ET des acteurs des territoires, pour co-construire horizontalement de nouvelles formes culturelles. Cela ne signifie pas tout mettre au même niveau : les professionnel·les du secteur ont des compétences et connaissances spécialisées que les seconds n’ont pas (faire une programmation, déclarer au GUSO, payer correctement et légalement les intermittents, pérenniser une activité de diffusion ça s’apprend). Mais ces derniers ont aussi un ensemble de savoirs pratiques, relationnels, techniques, traditionnels à transmettre : le reconnaître et l’intégrer aux initiatives, c’est simplement prendre au sérieux et travailler au concret la notion de droits culturels.

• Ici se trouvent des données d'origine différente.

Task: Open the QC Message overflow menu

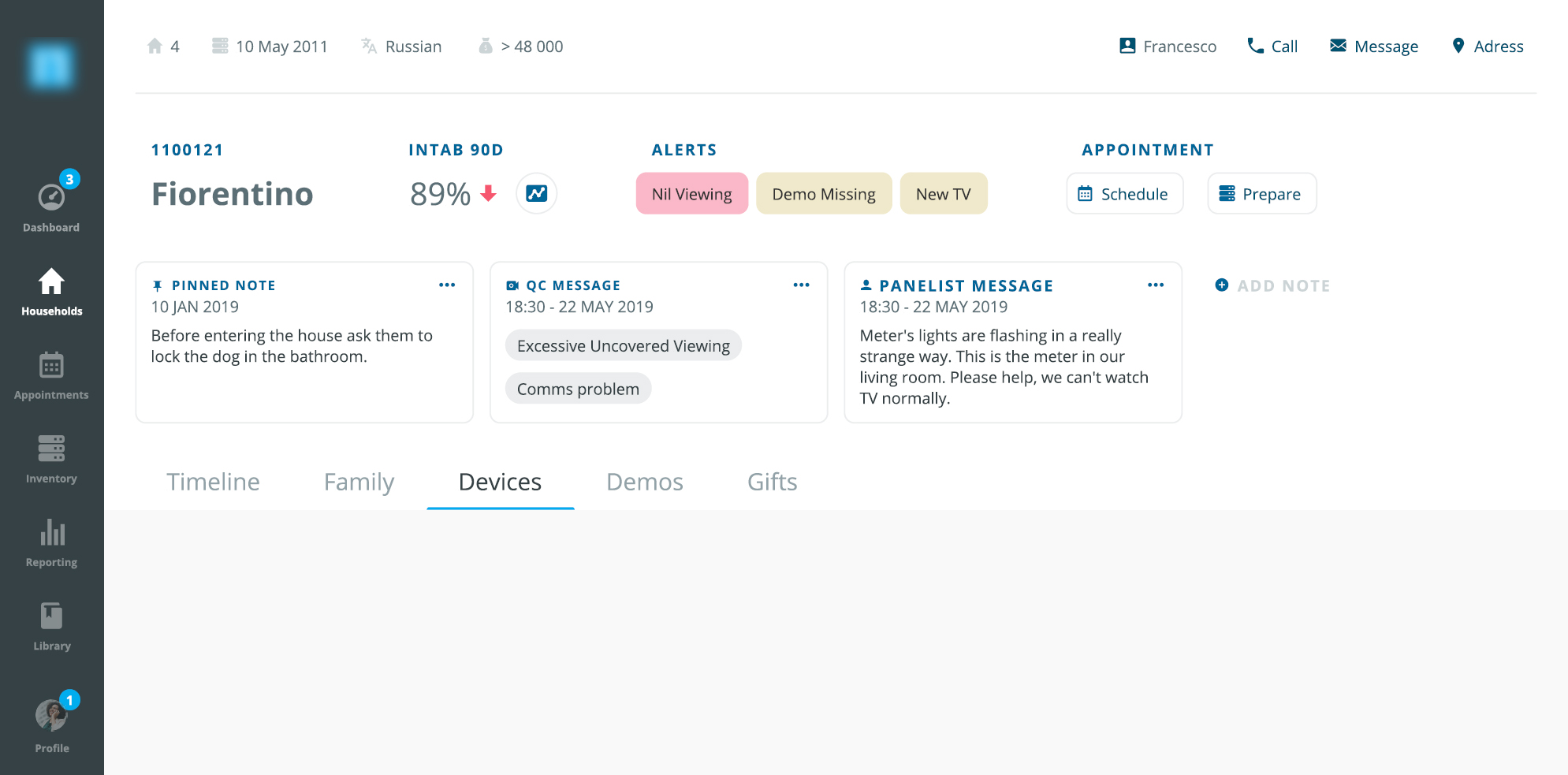Action: (x=801, y=285)
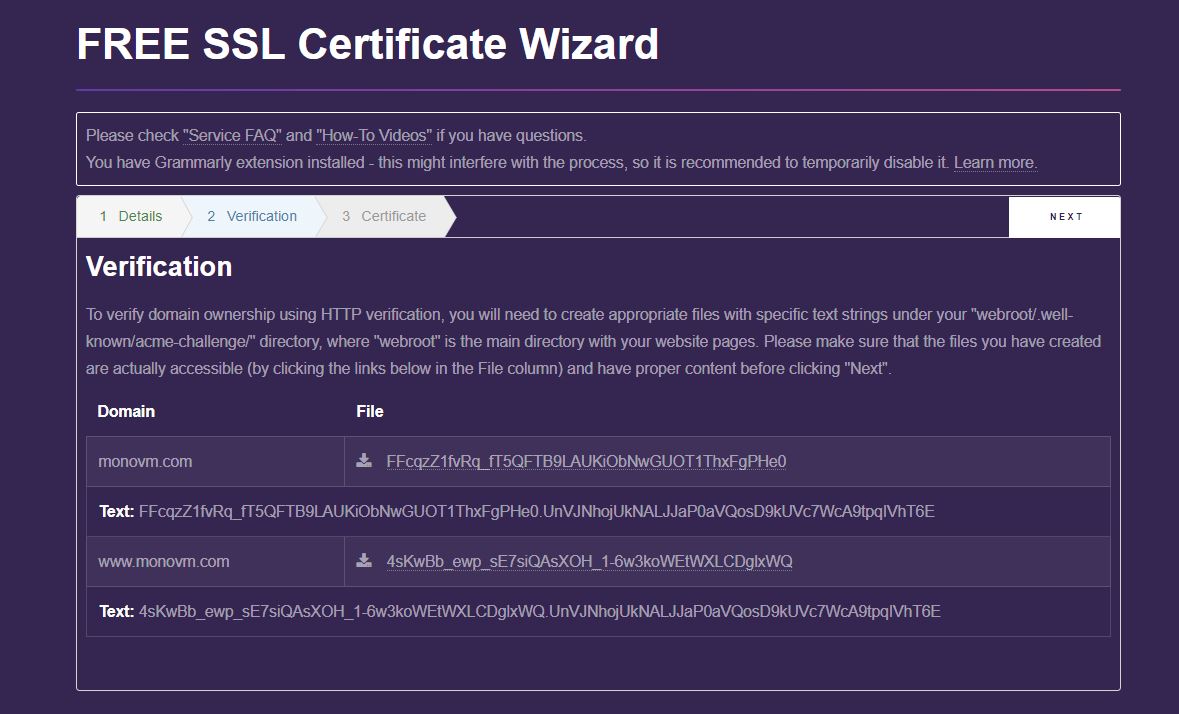Screen dimensions: 1179x714
Task: Select the File column header
Action: tap(370, 411)
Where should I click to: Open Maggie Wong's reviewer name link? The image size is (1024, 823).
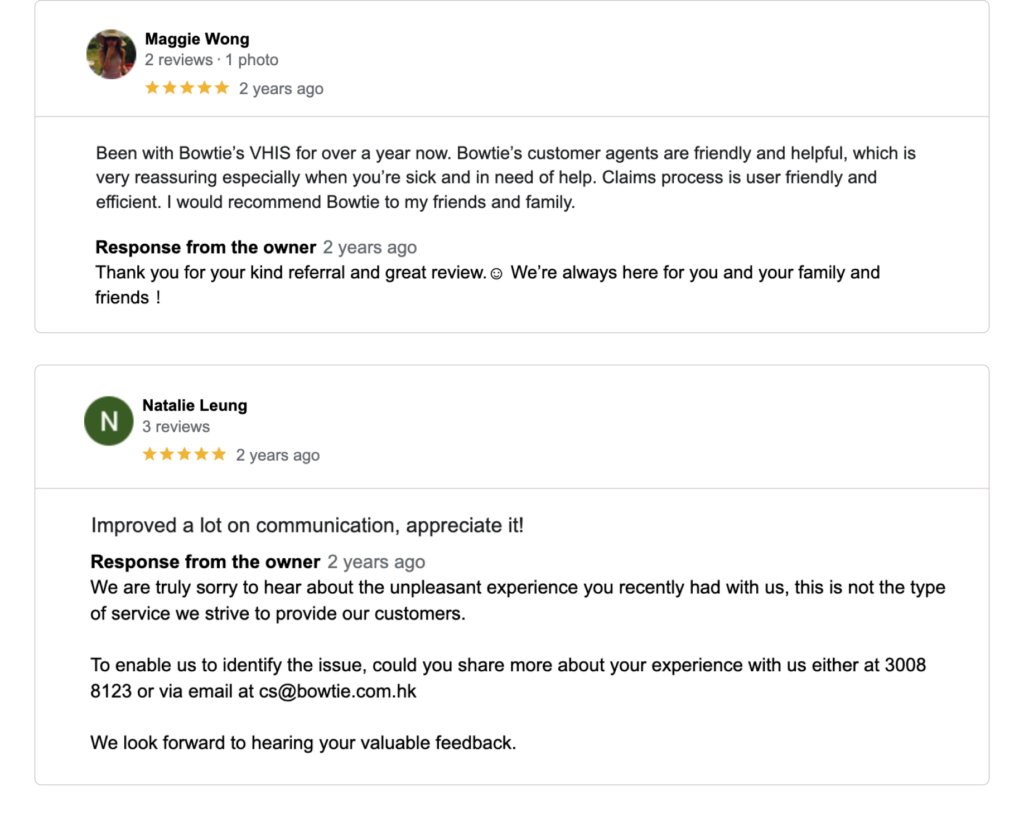tap(197, 39)
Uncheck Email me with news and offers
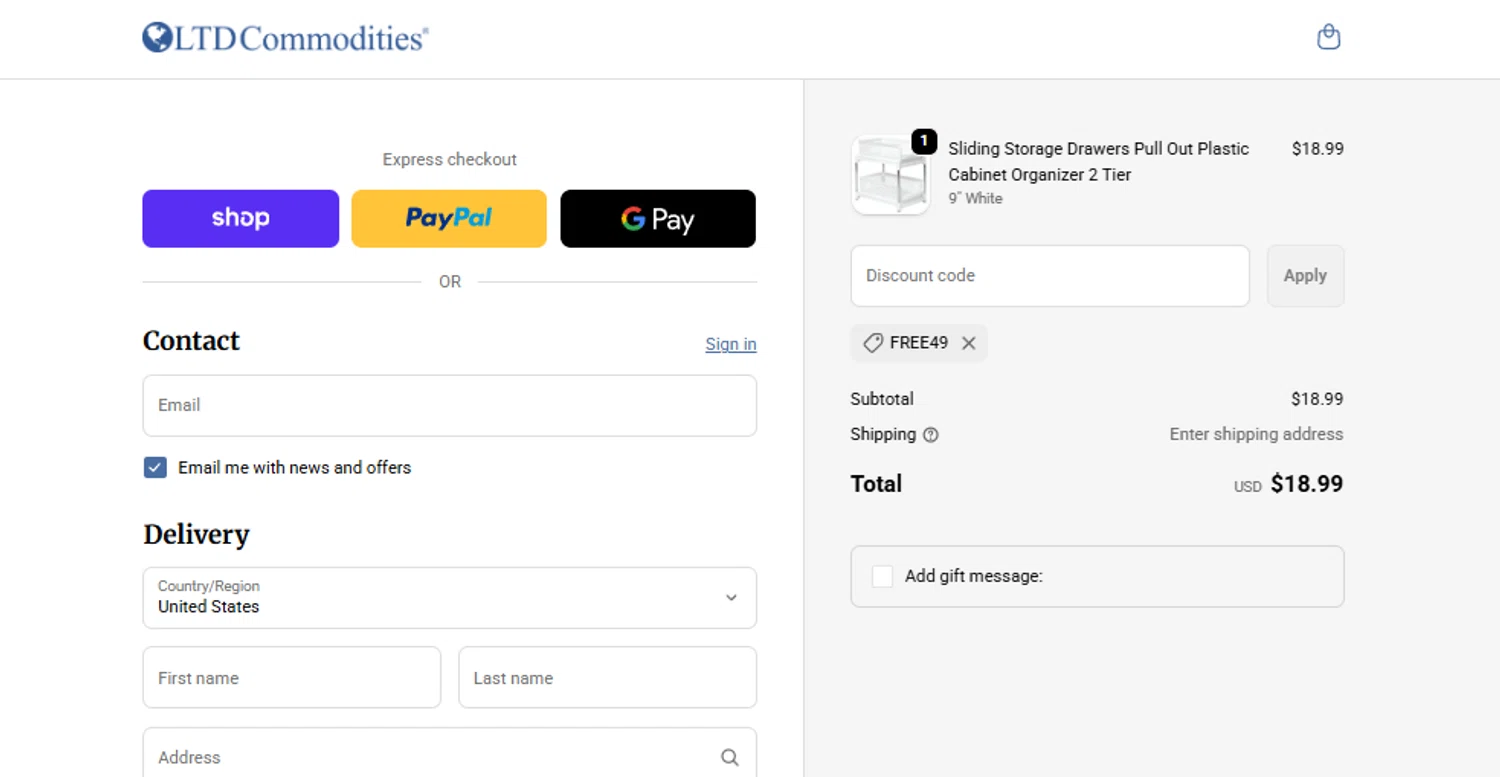Screen dimensions: 1500x777 [x=155, y=467]
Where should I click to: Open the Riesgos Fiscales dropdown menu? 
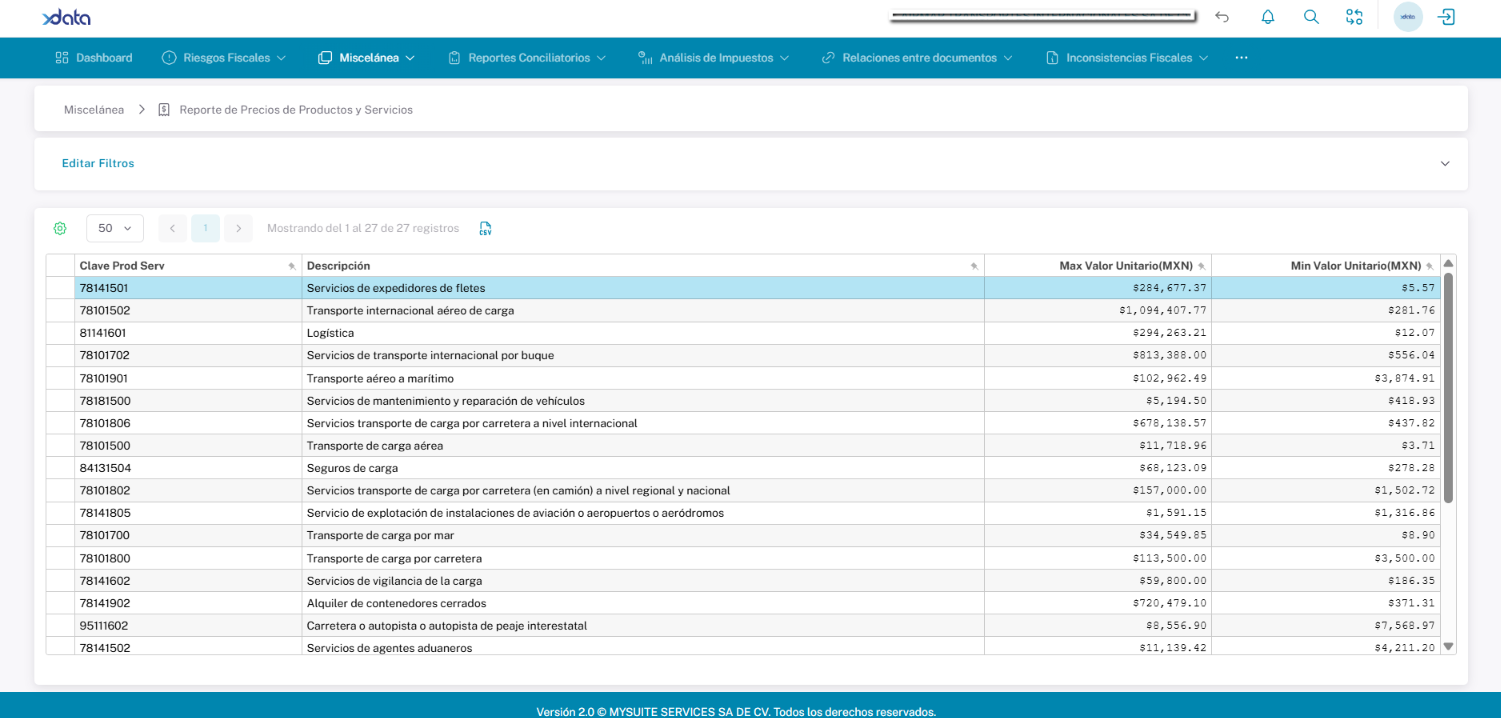[x=225, y=58]
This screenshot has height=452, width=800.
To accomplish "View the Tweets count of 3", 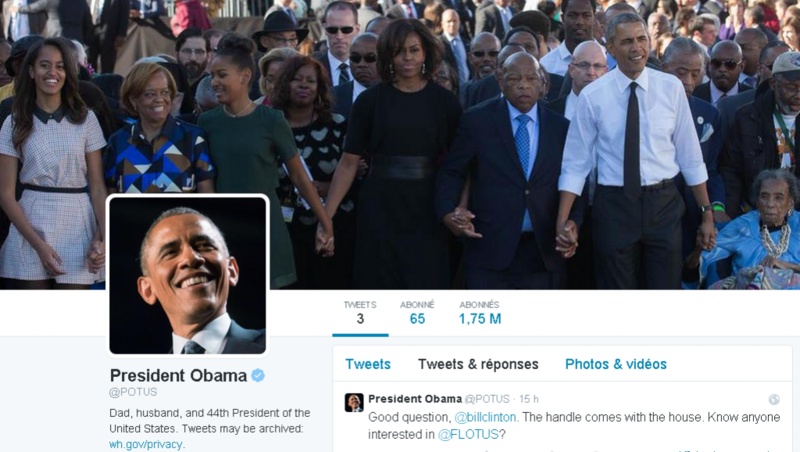I will click(360, 313).
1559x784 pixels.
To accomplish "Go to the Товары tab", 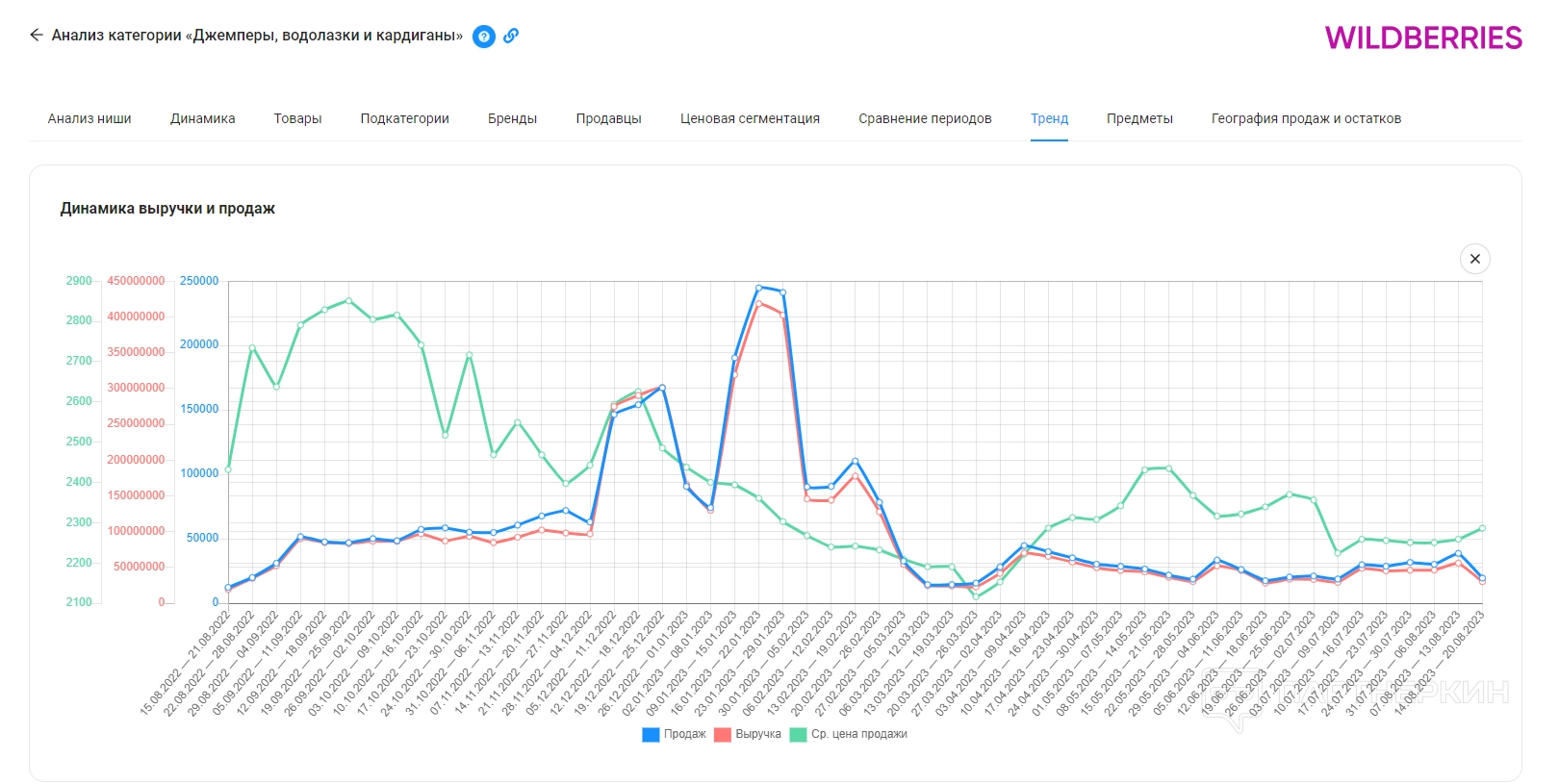I will point(297,118).
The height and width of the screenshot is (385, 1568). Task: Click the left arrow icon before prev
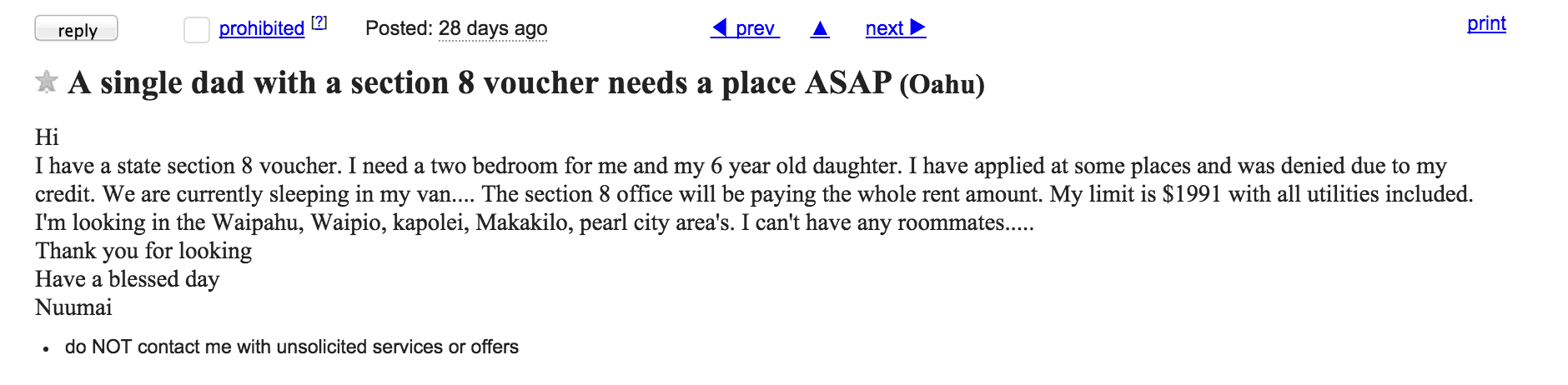pyautogui.click(x=719, y=28)
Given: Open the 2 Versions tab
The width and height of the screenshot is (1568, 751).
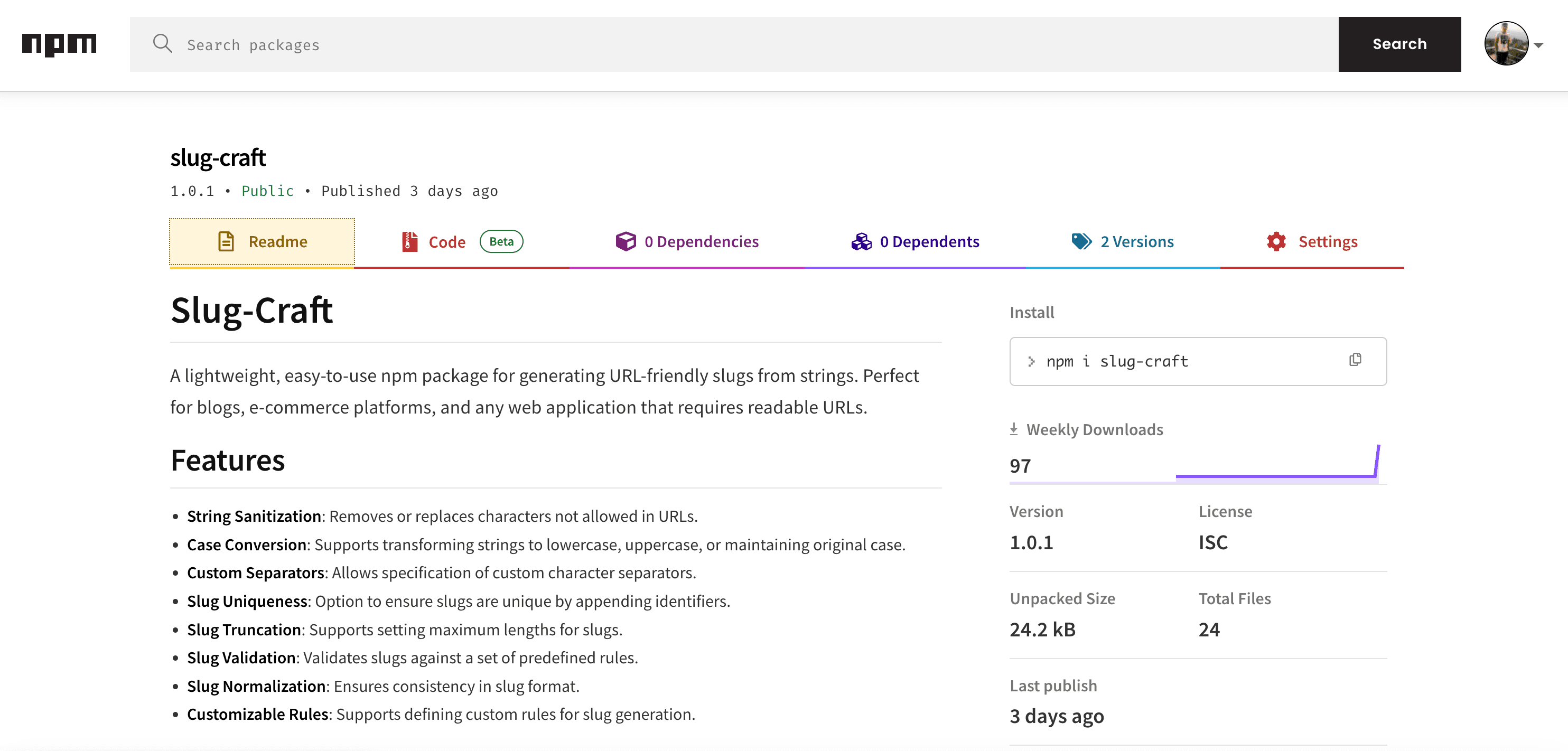Looking at the screenshot, I should pyautogui.click(x=1136, y=241).
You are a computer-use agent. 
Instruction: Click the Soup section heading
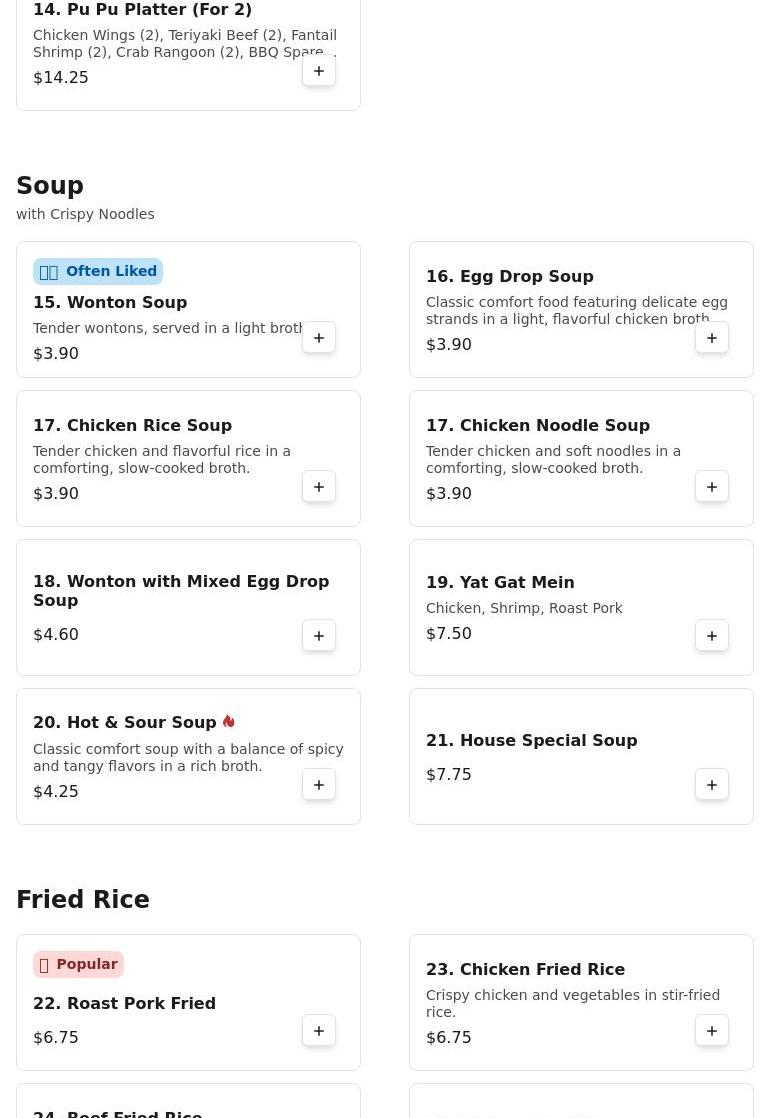coord(50,186)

Ce qui nous amène à un autre point capital : il faut aussi convenir du fait que ces espaces ruraux sont parmi les mieux placés au regard des impératifs de transition écologique et économique du secteur. Dans une logique où il faut se saisir des enjeux de décroissance et de localisme, les acteurs habitués à composer avec peu de ressources ont dû déployer avec beaucoup d’ingéniosité d’autres manières de faire, qui peuvent être source d’inspiration pour inventer les modèles de demain. Des initiatives comme celles portées par la Chambre d’eau dans l’Avesnois Thiérache, ou le Bidule café à Nogent-l’Artaud dans un autre registre, mettent en jeu de nouvelles relations entre un territoire, ses habitants et son tissu associatif, et travaillent à une présence artistique durable en inventant de nouvelles médiations et convivialités. L’une de leurs forces, c'est qu’ils ne se définissent pas comme des lieux culturels stricto sensu, mais comme des lieux de vie, en prise étroite avec différentes sphères (citoyenne, universitaire, culturelle, scolaire, sociale, politique, etc.) et avec une « communauté territoriale » à géométrie variable 6. Peut-être que les lieux consacrés de la culture, encore trop souvent réservés aux initiés malgré une ouverture relative 7, doivent s’effacer au profit de lieux polyvalents ou de projets nomades 8. Il faut rester prudent sur ce point dans le sens où ces initiatives ne remplissent pas les mêmes fonctions qu’un lieu de diffusion conventionnel, mais il y a sûrement des complémentarités et mutualisations à trouver, ce d’autant plus que la crise du Covid-19 semble avoir encouragé une transformation des habitudes culturelles 9. Peut-être que de nouveaux modes de gestion et d’investissement humain vont en émerger ou se démocratiser. Penser ensemble culture et ruralités a en tout cas d’ores et déjà un effet vertueux : s’interroger sur ses pratiques, c’est déjà commencer à remettre en cause des idées reçues, sinon des privilèges ignorés comme tels 10.